We all know the many sayings that reflect the unreliability of data, by itself, to speak the truth. As educators and public decision makers we need to start being more deliberate in how and what we measure, given that the results will color public perception, determine public and legislative support, and mandate operational change.

As leaders of public institutions it is our job to be accountable; it is also our job to ensure that our accountability measures are meaningful. There is too much truly meaningful work that needs to be accomplished to do otherwise.

Eric Reno is president of Northeast Lakeview College, in Universal City, Tex.

‘Inputs Have Never Measured Quality’

By Jamie P. Merisotis

Most people now agree that, as a nation, we desperately need more citizens with postsecondary degrees. We need them to bolster our economy, to strengthen our democracy, and to lead our communities. For individual Americans, the consequences of not completing some form of postsecondary education are increasingly dire—especially in this economy. It's no wonder that millions are seeking postsecondary education and that policy makers and higher-education leaders are focused on increasing the number of Americans with college degrees and other postsecondary credentials.

But the pursuit of increasing college-attainment levels is not without its critics. More to the point, the drive to increase the number of college degrees is raising legitimate concerns about their quality. At Lumina, we believe strongly that increasing the number of Americans with postsecondary degrees and credentials to 60 percent by the year 2025 is essential, but we also believe that merely increasing the number of college graduates isn't enough. Quite frankly, without a sharper focus on quality, increased degree attainment is meaningless.

So we must have an honest discussion about what a quality education comprises. Is it correlated with such things as admissions selectivity, faculty credentials, class size, physical facilities, the size of the endowment—even the price of tuition? Most people think of higher-education quality in terms of these input measures.

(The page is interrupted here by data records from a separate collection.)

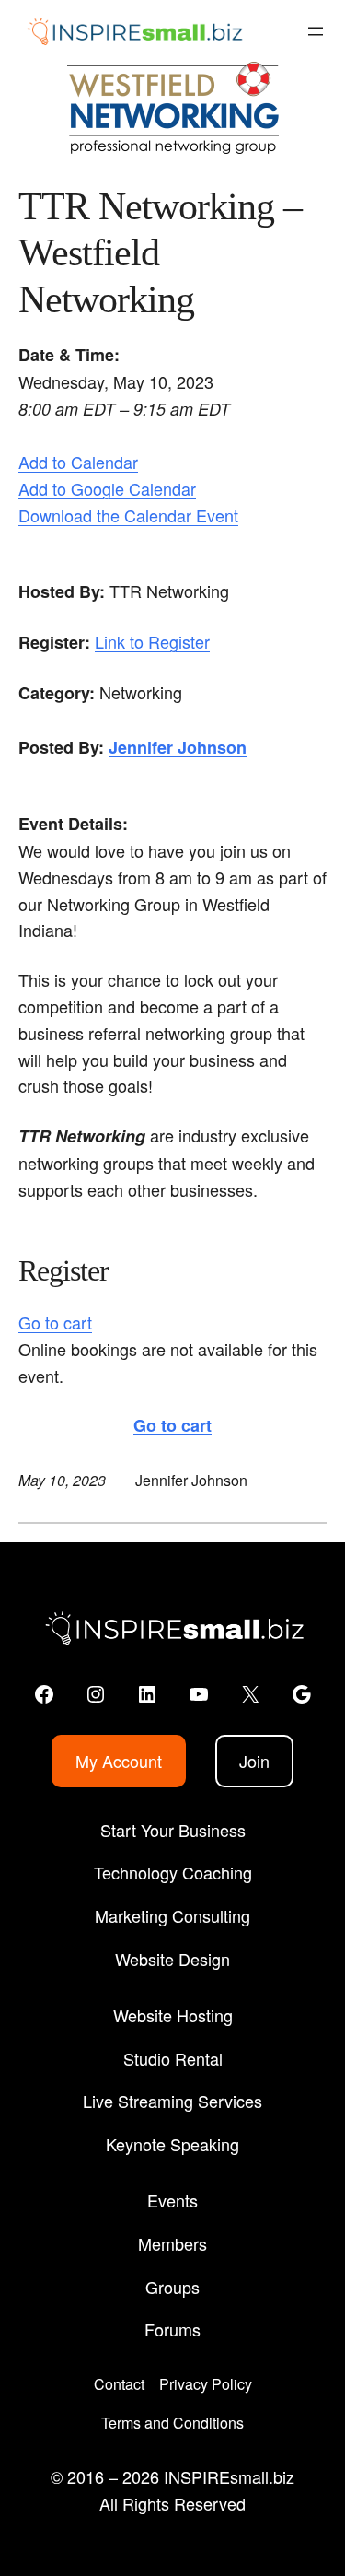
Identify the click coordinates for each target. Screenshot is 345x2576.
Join (254, 1761)
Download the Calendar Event (128, 515)
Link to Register (152, 641)
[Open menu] (316, 31)
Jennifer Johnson (178, 747)
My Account (118, 1761)
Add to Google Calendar (107, 488)
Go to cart (55, 1322)
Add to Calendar (78, 462)
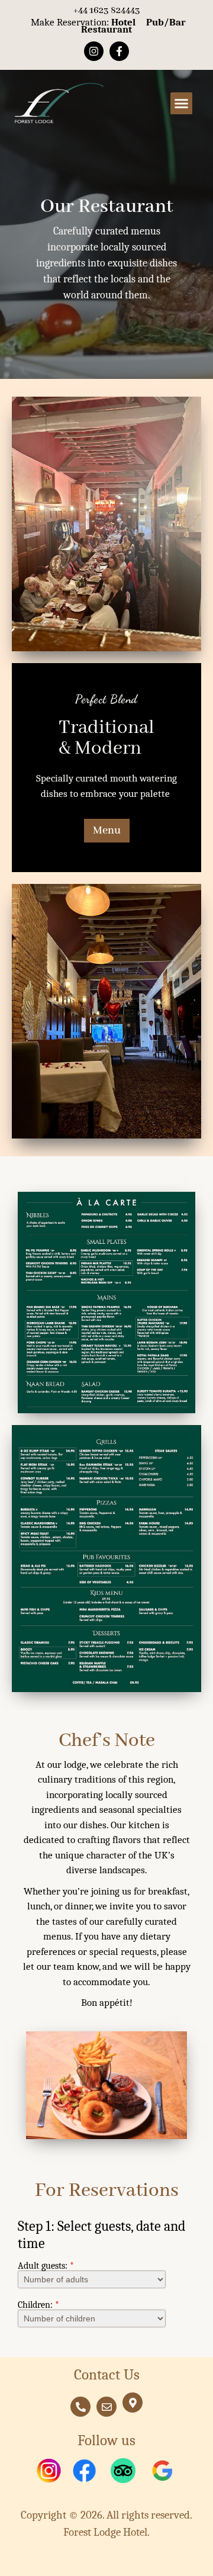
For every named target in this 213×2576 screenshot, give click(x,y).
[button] (181, 103)
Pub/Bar (166, 22)
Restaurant (106, 29)
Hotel (123, 22)
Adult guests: (46, 2266)
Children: (38, 2305)
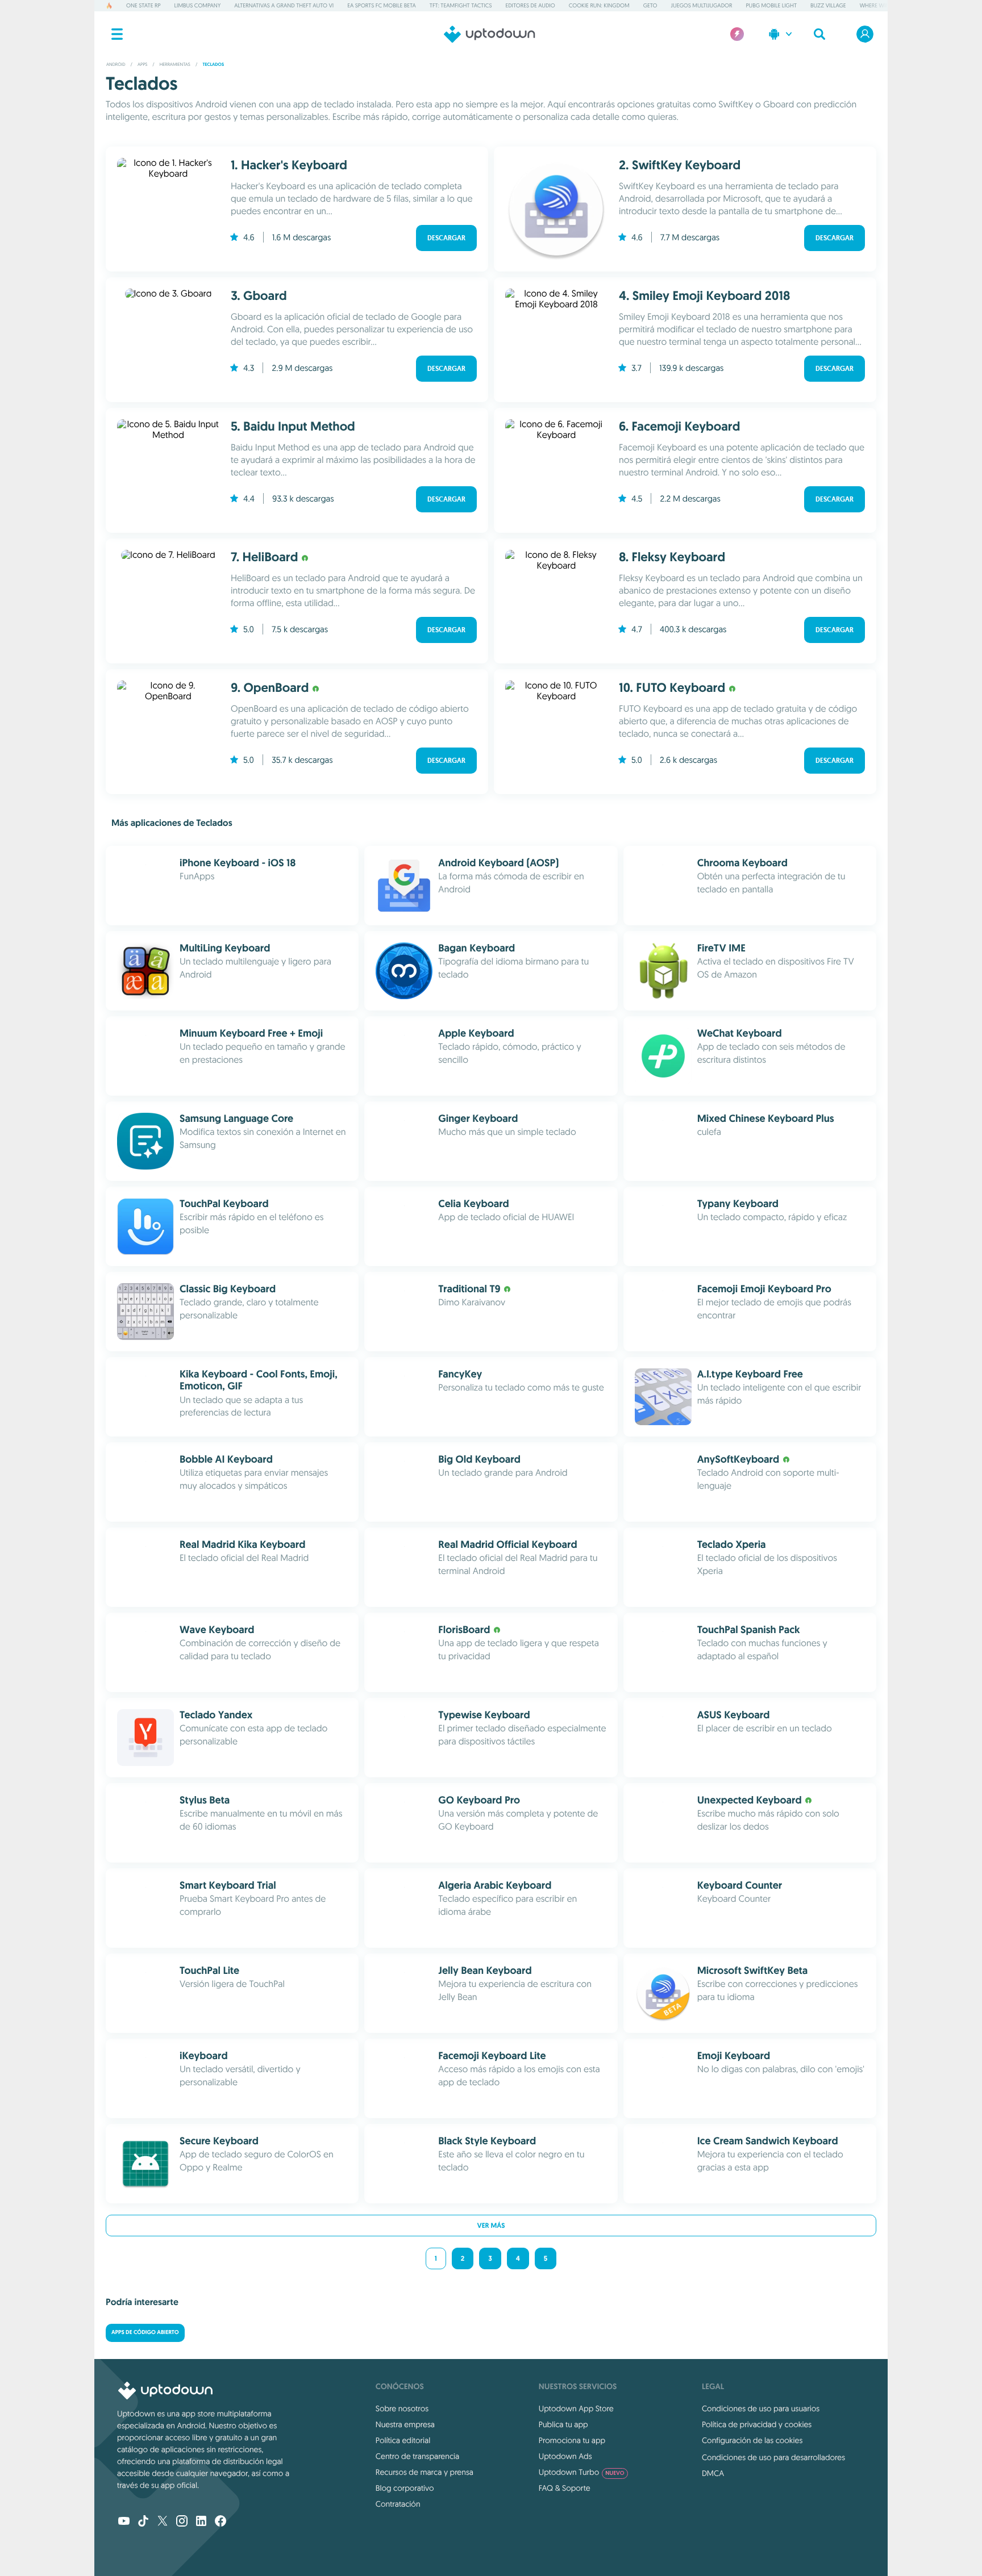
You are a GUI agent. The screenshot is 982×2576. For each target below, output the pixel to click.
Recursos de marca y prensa (424, 2472)
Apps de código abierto (145, 2332)
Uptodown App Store (576, 2408)
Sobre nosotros (402, 2408)
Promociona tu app (572, 2440)
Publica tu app (563, 2424)
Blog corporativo (405, 2488)
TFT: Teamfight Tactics (461, 5)
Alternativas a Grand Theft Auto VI (284, 5)
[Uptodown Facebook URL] (220, 2522)
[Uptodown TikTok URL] (143, 2522)
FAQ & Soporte (564, 2488)
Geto (650, 5)
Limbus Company (197, 5)
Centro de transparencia (417, 2456)
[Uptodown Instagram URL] (182, 2522)
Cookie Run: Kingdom (599, 5)
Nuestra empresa (405, 2424)
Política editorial (403, 2440)
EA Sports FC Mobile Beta (381, 5)
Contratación (398, 2504)
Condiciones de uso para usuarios (760, 2408)
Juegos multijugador (702, 5)
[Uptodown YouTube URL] (124, 2522)
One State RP (143, 5)
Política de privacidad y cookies (757, 2424)
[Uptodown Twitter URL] (162, 2522)
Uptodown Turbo (582, 2472)
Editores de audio (530, 5)
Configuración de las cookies (752, 2440)
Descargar (446, 238)
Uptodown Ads (565, 2456)
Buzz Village (828, 5)
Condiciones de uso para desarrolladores (773, 2457)
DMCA (713, 2473)
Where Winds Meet (885, 5)
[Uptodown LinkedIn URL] (201, 2522)
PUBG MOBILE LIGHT (771, 5)
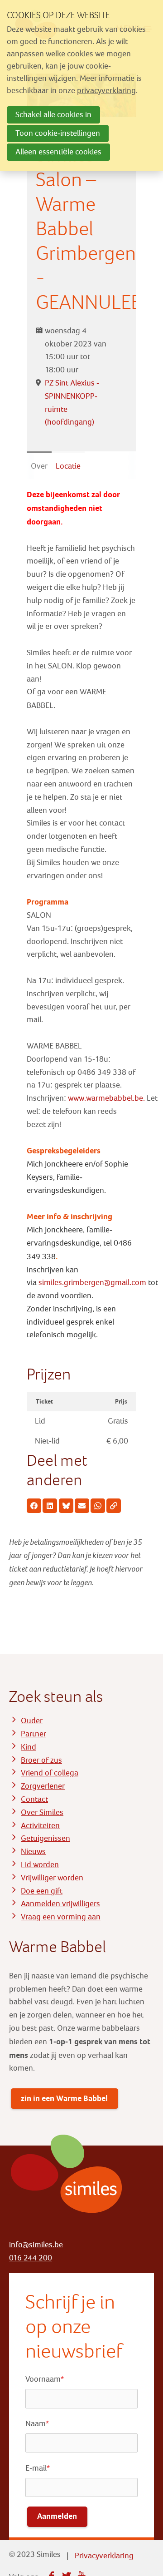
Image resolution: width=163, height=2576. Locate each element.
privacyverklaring (106, 90)
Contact (34, 1799)
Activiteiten (40, 1825)
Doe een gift (41, 1891)
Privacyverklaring (104, 2555)
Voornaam (44, 2379)
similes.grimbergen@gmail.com (92, 1282)
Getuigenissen (45, 1838)
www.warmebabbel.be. (106, 1098)
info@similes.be (36, 2244)
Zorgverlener (43, 1786)
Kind (28, 1747)
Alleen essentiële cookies (58, 152)
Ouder (32, 1720)
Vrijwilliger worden (52, 1878)
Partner (33, 1734)
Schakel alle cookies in (53, 114)
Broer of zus (41, 1760)
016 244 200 (30, 2258)
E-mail (37, 2468)
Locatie (68, 466)
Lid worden (40, 1864)
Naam (37, 2423)
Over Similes (42, 1812)
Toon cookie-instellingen (57, 133)
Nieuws (33, 1851)
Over (39, 466)
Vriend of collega (49, 1773)
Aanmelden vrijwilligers (60, 1903)
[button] (34, 1505)
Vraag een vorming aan (61, 1917)
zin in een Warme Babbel (64, 2098)
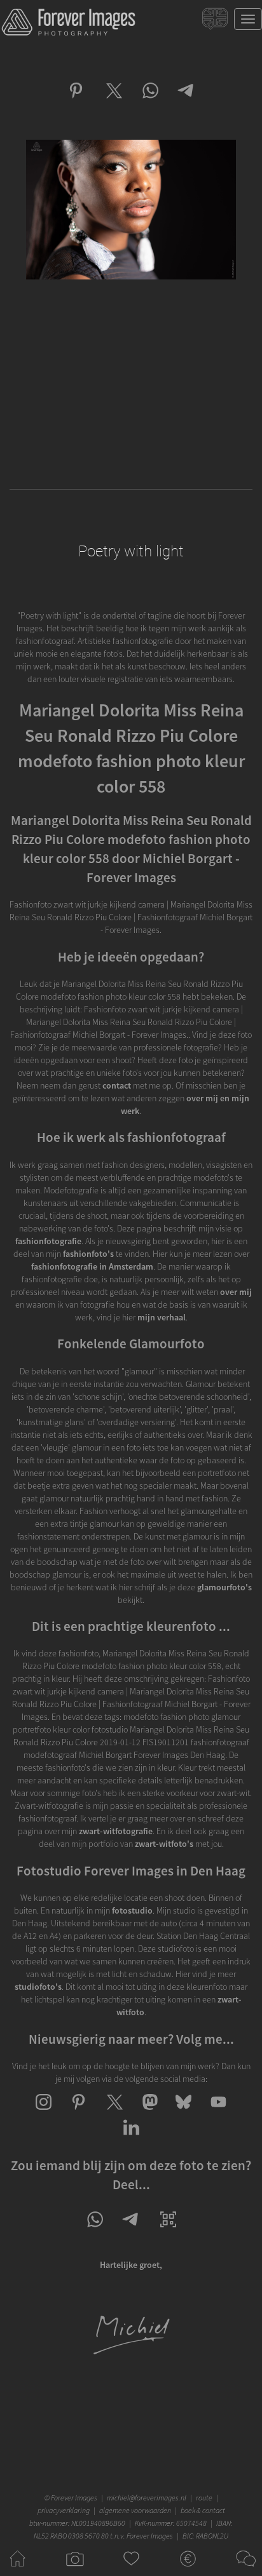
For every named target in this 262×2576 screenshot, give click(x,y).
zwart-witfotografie (116, 1831)
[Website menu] (248, 19)
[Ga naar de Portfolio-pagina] (74, 2569)
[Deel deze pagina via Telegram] (131, 2230)
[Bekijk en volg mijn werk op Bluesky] (183, 2113)
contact (116, 1085)
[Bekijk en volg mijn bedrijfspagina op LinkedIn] (131, 2138)
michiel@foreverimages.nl (146, 2497)
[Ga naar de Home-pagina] (17, 2569)
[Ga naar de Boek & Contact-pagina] (244, 2569)
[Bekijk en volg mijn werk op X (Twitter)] (113, 2113)
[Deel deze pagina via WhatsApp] (94, 2230)
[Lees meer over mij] (131, 2352)
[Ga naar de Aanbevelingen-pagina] (131, 2569)
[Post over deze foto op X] (112, 101)
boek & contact (203, 2510)
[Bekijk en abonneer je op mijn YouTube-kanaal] (218, 2113)
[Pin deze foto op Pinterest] (76, 101)
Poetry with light (131, 551)
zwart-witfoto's (164, 1843)
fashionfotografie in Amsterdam (92, 1266)
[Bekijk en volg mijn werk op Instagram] (43, 2113)
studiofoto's (38, 1986)
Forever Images (75, 2497)
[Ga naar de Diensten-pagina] (187, 2569)
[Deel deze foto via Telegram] (186, 101)
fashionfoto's (88, 1253)
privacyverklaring (63, 2510)
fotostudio (132, 1910)
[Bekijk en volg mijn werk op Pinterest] (78, 2113)
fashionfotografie (48, 1241)
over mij (236, 1292)
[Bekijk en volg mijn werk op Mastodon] (148, 2113)
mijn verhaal (161, 1317)
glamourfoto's (224, 1587)
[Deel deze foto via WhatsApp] (149, 101)
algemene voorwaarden (135, 2510)
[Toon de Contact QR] (168, 2230)
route (204, 2497)
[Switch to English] (216, 22)
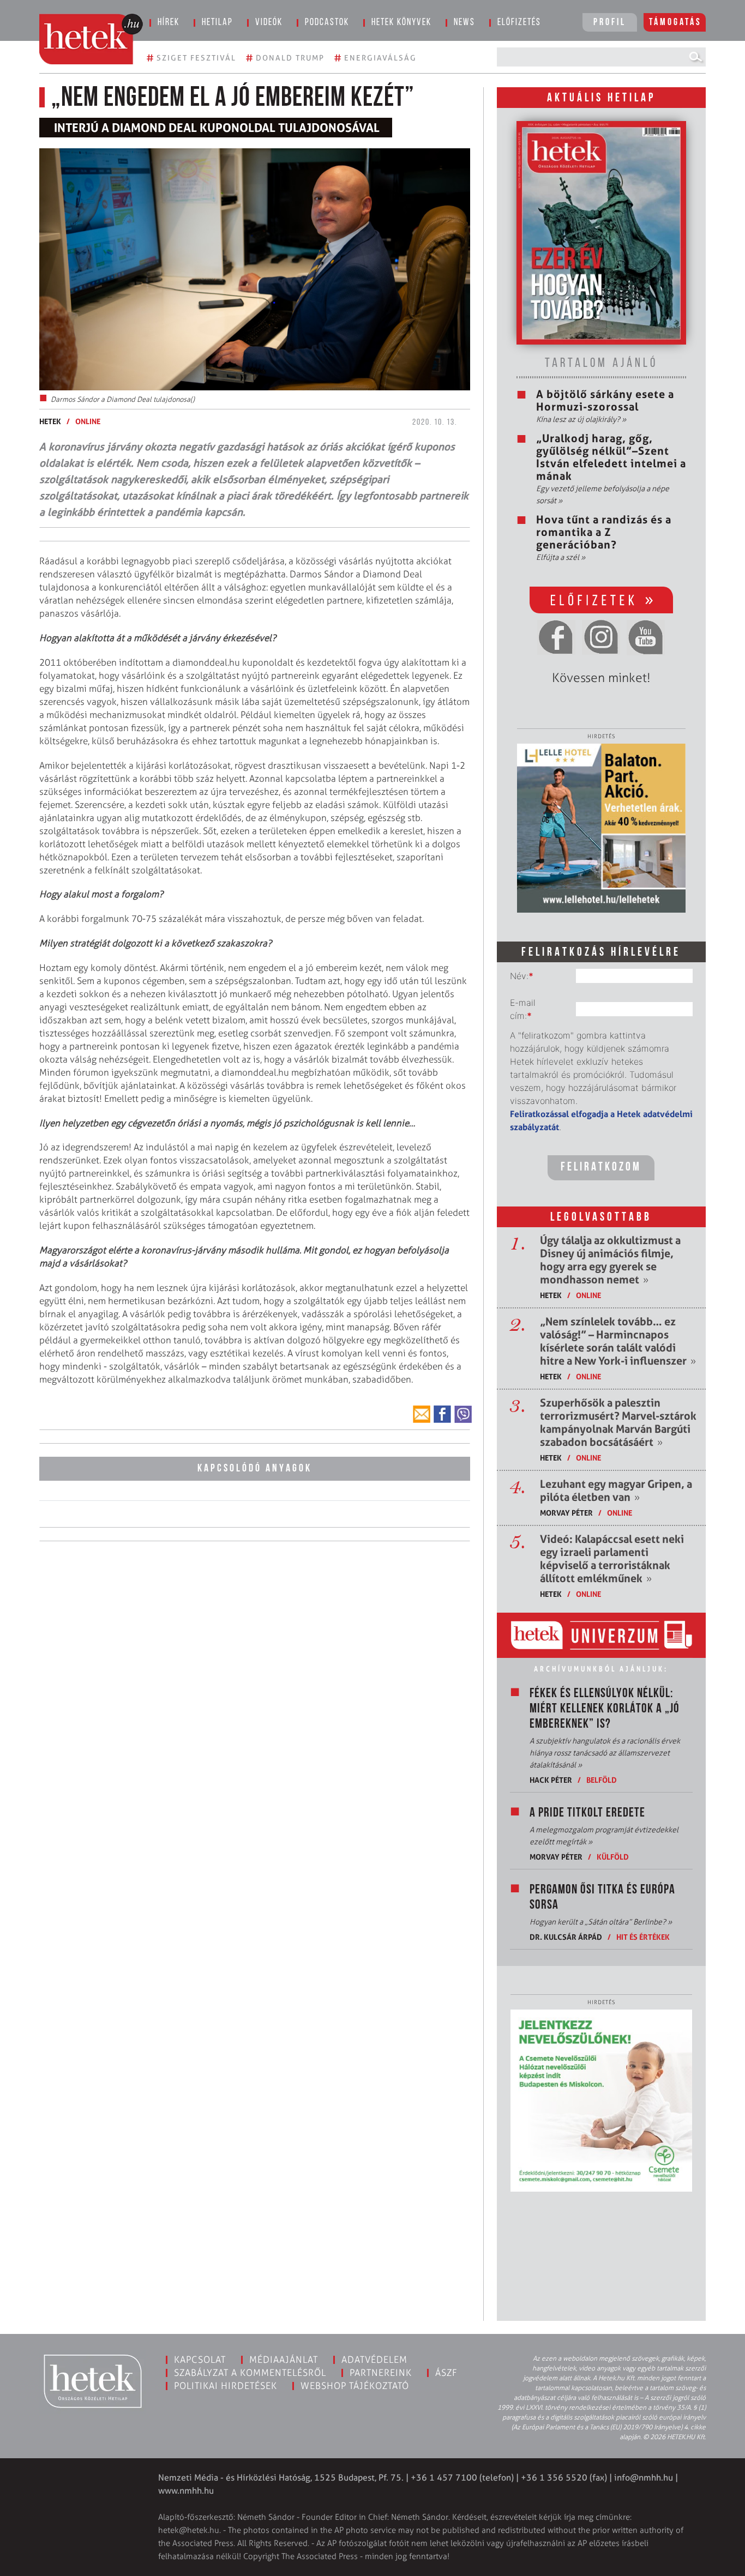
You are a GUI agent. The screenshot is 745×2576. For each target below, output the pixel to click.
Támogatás (675, 23)
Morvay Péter (566, 1512)
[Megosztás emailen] (421, 1414)
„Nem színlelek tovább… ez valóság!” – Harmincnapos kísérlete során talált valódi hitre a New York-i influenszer (618, 1341)
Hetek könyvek (401, 23)
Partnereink (381, 2372)
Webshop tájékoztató (355, 2385)
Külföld (613, 1856)
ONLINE (87, 421)
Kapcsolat (200, 2359)
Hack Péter (551, 1779)
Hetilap (217, 23)
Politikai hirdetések (225, 2385)
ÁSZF (446, 2372)
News (464, 23)
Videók (269, 23)
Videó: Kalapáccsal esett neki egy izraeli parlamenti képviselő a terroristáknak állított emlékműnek (612, 1559)
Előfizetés (519, 23)
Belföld (601, 1779)
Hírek (168, 23)
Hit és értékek (643, 1936)
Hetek (50, 421)
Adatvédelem (374, 2359)
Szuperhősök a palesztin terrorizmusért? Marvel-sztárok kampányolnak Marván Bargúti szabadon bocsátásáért (618, 1422)
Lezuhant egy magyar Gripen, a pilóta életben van (616, 1490)
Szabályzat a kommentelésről (250, 2372)
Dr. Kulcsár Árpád (566, 1936)
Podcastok (327, 23)
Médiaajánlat (283, 2359)
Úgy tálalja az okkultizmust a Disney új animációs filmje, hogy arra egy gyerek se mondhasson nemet (610, 1260)
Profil (609, 23)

But inputs are not now—and probably never have been—a measure of quality. Today actual outcomes are what matter, particularly outcomes for students. There are many student outcomes that are important, but they can best be described in three overarching ways: employment, learning, and completion. The main reason that so many more Americans are seeking college educations is that employers are increasingly demanding college credentials, and opportunities for people without them are severely limited in today's economy.

But all available evidence points to the fact that employer demand is based on a real need for the underlying skills and knowledge that college degrees represent. In this sense, what matters is what students actually learn and how they can use what they gain in their programs of study. To really benefit students, employers, and society as a whole, this learning must be clearly defined, transparent to all, and recognized in a credential.

A list of credits earned and courses taken does not provide that assurance of quality. We must be accountable for the quality and integrity of our degrees, and that means we must be accountable for student learning.

If degrees really do matter, we must increase the number of Americans who complete them. But in the final analysis, college degrees must represent real learning.

Jamie P. Merisotis is president and chief executive of the Lumina Foundation.